Skip to content

Proposal: post-generation structural analysis, screening pipeline, and compositional guided sampling #13

@exopoiesis

Description

@exopoiesis

Context

We've been using CrystalFormer for generative design of layered mineral membranes (Fe-Ni-S sulfides for proton transport). Over the past few weeks we generated ~7000+ structures using both targeted and wild sampling, and built an ad-hoc Voronoi analysis on top to filter candidates by layeredness and void size.

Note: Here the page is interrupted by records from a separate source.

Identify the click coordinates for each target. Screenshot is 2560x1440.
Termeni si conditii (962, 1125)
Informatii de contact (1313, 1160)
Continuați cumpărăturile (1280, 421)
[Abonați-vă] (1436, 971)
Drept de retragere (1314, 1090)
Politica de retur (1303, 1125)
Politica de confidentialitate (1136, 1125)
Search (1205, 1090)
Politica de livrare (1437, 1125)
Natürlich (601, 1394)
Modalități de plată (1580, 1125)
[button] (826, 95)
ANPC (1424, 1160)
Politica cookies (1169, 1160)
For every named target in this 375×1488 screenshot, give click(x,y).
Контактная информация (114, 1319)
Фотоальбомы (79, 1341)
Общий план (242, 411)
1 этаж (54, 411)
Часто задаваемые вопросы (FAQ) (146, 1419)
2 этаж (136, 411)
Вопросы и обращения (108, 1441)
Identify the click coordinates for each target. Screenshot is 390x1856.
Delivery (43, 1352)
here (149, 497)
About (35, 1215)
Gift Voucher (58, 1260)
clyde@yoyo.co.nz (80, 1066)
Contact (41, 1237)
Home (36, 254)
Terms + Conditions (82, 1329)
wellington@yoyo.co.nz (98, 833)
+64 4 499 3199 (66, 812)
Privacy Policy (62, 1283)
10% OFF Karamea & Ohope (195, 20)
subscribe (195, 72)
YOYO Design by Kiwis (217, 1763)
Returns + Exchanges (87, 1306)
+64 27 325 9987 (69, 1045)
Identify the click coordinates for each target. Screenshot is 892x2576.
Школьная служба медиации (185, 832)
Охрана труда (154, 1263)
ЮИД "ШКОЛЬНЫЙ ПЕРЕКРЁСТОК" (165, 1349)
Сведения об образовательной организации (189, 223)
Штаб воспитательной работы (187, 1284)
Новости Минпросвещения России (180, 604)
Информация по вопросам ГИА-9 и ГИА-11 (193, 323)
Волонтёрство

This worked well — 91% of our targeted generations were layered, 87% had voids > 1 Å — but the analysis code is messy, single-purpose, and not reusable. We think there's value in building proper post-generation analysis and screening tools directly into CrystalFormer, and wanted to discuss the idea before investing time in a PR.

The gap

CrystalFormer does an excellent job at generation, but the workflow after generation is entirely on the user:

CrystalFormer generates structures → ??? → user somehow evaluates them

For many use cases (ionic conductors, membranes, porous materials, MOFs, zeolites), the key question isn't just "is this a valid crystal?" but "does this crystal have the structural features I need?" — channels, voids, layered morphology, specific compositions, etc.

Proposal: three modules

We'd like to contribute three chemistry-agnostic modules. None of these are tied to our specific Fe-S use case — they work for any crystal system.

1. Structural analysis (crystalformer/analysis/)

Voronoi-based characterization of generated structures:

Void analysis (voronoi.py):

  • max_void_radius — largest inscribed sphere radius (Å)
  • void_fraction — free volume fraction
  • layeredness_score — anisotropy of Voronoi vertices (PCA-based, 0 = isotropic, 1 = perfectly layered)
  • interlayer_spacing — layer separation for layered structures (Å)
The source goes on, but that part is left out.